No dia 14 de fevereiro, a assessoria divulgou um release informando que a prefeitura, o Conselho Municipal dos Direitos da Criança e do Adolescente(CMDCA) e  Conselho Tutelar aderiram a campanha de Proteção a Crianças e Adolescentes no Carnaval 2023. Segundo o release, o CMDCA e o Conselho Tutelar farão orientações, alertas e fiscalização para entre outras ações “combater o trabalho infantil ” durante o carnaval.

 

Ministério do Trabalho

 

O Ministério do Trabalho e Emprego (MTE) respondeu ao questionamentos feitos pelo Notícias das Praias.

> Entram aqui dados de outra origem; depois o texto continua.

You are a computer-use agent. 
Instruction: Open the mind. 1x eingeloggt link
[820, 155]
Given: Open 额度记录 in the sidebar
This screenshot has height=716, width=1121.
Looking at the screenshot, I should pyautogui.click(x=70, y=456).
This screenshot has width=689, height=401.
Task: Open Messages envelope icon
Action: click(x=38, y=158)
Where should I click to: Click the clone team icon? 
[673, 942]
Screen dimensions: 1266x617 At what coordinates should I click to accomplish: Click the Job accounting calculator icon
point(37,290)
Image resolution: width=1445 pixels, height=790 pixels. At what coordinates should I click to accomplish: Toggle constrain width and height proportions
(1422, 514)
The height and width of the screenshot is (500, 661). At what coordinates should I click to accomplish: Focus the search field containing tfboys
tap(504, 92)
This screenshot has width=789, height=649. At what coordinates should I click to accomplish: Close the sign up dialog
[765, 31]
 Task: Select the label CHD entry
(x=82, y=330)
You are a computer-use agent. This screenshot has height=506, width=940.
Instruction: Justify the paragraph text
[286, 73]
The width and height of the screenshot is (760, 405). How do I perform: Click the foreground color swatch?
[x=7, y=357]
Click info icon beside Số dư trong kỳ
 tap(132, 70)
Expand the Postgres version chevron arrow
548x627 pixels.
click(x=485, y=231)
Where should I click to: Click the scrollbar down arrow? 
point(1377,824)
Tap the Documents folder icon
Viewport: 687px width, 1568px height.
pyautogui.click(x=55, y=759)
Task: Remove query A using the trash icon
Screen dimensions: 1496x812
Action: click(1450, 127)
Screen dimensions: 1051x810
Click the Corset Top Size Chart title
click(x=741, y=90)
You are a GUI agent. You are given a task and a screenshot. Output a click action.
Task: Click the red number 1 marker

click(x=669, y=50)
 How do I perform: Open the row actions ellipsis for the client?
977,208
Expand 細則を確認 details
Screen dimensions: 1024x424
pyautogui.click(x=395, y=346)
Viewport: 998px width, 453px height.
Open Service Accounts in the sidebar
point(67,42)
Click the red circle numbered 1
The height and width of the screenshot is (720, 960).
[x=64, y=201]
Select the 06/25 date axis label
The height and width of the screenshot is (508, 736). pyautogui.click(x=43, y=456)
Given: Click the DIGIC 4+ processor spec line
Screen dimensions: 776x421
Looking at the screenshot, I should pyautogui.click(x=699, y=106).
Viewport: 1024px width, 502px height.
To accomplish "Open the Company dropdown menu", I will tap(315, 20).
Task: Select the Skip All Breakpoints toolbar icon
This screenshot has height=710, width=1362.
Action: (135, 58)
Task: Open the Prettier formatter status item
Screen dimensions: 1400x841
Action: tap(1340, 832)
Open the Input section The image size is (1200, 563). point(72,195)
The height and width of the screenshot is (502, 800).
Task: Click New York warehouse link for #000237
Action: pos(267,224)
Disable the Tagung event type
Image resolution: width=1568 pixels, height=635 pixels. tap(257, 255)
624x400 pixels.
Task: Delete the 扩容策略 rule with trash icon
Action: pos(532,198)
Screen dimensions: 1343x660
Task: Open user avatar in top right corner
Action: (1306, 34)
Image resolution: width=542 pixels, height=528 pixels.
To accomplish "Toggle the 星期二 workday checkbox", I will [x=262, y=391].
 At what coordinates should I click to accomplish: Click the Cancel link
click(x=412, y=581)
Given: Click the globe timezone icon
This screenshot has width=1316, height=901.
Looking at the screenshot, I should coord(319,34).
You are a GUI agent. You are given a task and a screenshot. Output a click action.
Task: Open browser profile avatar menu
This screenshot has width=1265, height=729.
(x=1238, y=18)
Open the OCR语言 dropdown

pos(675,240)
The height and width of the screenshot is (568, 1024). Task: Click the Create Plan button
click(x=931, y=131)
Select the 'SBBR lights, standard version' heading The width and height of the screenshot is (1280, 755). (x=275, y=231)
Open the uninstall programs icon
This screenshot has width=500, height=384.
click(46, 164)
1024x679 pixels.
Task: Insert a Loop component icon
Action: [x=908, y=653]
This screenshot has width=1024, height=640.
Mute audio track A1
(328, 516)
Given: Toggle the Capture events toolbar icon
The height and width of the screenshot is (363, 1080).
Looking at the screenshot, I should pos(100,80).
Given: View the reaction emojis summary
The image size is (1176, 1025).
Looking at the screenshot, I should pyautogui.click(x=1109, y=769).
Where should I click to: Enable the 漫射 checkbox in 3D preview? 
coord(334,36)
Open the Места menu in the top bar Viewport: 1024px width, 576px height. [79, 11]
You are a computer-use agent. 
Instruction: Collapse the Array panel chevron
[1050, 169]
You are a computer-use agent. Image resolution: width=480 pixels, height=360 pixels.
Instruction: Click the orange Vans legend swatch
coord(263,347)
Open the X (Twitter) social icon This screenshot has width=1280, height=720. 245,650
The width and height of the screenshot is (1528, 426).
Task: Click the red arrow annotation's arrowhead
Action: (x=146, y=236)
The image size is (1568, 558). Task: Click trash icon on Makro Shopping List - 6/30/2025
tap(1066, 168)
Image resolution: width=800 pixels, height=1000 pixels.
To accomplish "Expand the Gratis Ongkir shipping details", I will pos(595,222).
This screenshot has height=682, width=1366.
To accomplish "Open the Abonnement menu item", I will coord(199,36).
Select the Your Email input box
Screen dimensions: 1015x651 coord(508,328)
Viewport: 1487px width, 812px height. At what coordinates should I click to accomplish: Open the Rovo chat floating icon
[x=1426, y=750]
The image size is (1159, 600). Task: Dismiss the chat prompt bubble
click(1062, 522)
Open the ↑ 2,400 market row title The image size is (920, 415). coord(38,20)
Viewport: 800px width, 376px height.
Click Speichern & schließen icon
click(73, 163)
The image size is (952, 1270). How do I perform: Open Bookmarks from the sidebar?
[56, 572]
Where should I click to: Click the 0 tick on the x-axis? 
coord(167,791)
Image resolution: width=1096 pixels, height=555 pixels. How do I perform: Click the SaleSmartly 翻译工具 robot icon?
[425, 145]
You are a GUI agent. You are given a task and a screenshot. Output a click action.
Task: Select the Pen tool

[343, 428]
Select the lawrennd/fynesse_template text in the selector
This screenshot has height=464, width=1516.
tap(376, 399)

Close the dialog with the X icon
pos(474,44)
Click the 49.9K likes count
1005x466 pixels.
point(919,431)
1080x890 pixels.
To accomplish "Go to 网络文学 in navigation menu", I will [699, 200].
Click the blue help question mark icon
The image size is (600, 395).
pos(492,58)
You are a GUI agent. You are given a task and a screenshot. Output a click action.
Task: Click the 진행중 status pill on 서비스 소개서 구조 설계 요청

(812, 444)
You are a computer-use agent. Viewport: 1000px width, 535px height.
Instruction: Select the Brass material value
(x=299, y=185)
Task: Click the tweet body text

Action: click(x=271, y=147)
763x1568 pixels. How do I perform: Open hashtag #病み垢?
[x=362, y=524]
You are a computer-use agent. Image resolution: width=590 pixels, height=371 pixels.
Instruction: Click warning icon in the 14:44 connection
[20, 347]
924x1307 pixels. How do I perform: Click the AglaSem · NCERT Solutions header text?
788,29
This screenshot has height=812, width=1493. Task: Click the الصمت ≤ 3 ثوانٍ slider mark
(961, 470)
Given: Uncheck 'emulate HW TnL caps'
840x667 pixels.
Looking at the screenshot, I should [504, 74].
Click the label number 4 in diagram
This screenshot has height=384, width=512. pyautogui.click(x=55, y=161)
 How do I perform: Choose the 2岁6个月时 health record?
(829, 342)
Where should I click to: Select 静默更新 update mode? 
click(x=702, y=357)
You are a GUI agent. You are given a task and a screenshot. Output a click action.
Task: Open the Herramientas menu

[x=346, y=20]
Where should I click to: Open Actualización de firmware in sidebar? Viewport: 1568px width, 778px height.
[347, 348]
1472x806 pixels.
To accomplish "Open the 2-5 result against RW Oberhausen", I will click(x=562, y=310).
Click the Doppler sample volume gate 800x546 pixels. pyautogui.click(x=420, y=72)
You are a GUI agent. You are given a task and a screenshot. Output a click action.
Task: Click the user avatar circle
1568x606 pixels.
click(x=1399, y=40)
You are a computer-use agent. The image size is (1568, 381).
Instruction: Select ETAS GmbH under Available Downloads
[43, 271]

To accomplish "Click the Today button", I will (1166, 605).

Segundo o Ministério do Trabalho, a idade mínima para o trabalho no Brasil é 16 anos, conforme prevê o art. 7°, XXXIII, da Constituição Federal. Entretanto, o adolescente a partir dos 14 anos pode trabalhar como aprendiz, desde que observada a legislação que regulamenta a aprendizagem profissional.

 

Os adolescentes de 16 e 17 anos podem trabalhar, mas com restrições. O trabalho não pode ser insalubre, perigoso, noturno, penoso ou prejudicial à moralidade. Além disso, é vedada a realização de trabalhos que causem prejuízos ao desenvolvimento físico, psíquico, moral e social e em horários e locais que não permitam a frequência à escola, bem como trabalhos elencados na Lista das Piores Formas de Trabalho Infantil (Lista TIP).

 

Para a caracterização do trabalho infantil independe da criança ou do adolescente exercer o trabalho sozinho, com a família ou sob a exploração de um terceiro. Também não importa se é uma atividade econômica ou de sobrevivência, ou se existe ou não uma finalidade de lucro.

 

Praias

 

O trabalho infantil, incluindo o realizado nas praias, trata-se de uma violação aos direitos da criança e do adolescente. As praias brasileiras, de um modo geral, são locais em que, especialmente na temporada de verão, podem ocorrer situações de trabalho infantil em atividades informais como o comércio ambulante de alimentos e bebidas e o aluguel de cadeiras de praia, guarda-sol, equipamentos para esporte e recreação, entre outros. Estes trabalhos muitas vezes são realizados por crianças e adolescentes em regime familiar de trabalho, ou seja, juntamente com os seus pais ou responsáveis legais.

 

Dentro deste contexto, todos os órgãos que compõe a rede de proteção à criança e ao adolescente, dentro da sua esfera de competência, devem se envolver para coibir este tipo de violação, incluindo-se aí órgãos municipais, estaduais e federais.

 

A Inspeção do Trabalho do MTE realiza ações voltadas para a erradicação do trabalho infantil, entre as quais a fiscalização para identificação de exploradores do trabalho infantil e retirada de crianças e adolescentes desta situação, bem como a orientação e sensibilização empregadores, trabalhadores e sociedade em geral a respeito do trabalho infantil e da legislação sobre a matéria.

 

Desde 2022, o MTE realiza a campanha, “Diga Não ao Trabalho Infantil nas Praias”, que conta com materiais orientativos sobre o trabalho infantil nas praias, suas consequências e canais para denúncia. A Campanha busca orientar e sensibilizar a população em geral sobre a questão do trabalho infantil nas praias.

 

Para as ações de fiscalização, a Secretaria de Inspeção do Trabalho conta com um canal específico e direito para denúncias sobre trabalho infantil que pode ser acessado por meio do link: https://ipetrabalhoinfantil.trabalho.gov.br/ Outro canal de denúncias também disponibilizado pelo Governo Federal é o Disque Direitos Humanos, Disque 100, para denúncias por telefone.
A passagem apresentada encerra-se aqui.